◆ **What you are asked to do**: Which rows below contain the word "dropdown"? Pull out each of those rows and copy it in full.

'''

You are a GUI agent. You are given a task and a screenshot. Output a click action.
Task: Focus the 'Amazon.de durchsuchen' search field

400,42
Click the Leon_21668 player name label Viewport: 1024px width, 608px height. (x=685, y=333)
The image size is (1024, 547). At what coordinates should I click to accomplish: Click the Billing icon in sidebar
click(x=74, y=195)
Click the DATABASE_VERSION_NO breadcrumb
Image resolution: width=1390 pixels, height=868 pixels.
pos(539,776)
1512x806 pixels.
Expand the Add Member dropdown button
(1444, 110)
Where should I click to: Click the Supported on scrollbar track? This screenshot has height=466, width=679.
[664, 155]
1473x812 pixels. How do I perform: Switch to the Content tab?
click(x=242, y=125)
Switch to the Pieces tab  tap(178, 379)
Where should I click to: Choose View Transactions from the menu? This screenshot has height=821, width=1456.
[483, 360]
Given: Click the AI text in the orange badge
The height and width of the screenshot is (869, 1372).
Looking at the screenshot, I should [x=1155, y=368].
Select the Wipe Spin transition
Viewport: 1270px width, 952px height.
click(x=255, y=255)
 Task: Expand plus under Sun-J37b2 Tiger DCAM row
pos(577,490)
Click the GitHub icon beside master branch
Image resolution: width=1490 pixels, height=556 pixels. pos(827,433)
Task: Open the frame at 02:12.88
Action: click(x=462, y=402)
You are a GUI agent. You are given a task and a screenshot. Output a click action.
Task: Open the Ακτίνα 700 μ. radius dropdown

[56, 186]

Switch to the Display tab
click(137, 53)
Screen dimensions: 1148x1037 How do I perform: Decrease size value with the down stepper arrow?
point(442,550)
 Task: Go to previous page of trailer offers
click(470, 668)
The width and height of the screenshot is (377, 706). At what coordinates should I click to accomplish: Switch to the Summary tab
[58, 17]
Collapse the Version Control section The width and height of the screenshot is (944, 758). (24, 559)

'''

◆ **Exercise output**:
Expand the Add Member dropdown button
Task: Open the Ακτίνα 700 μ. radius dropdown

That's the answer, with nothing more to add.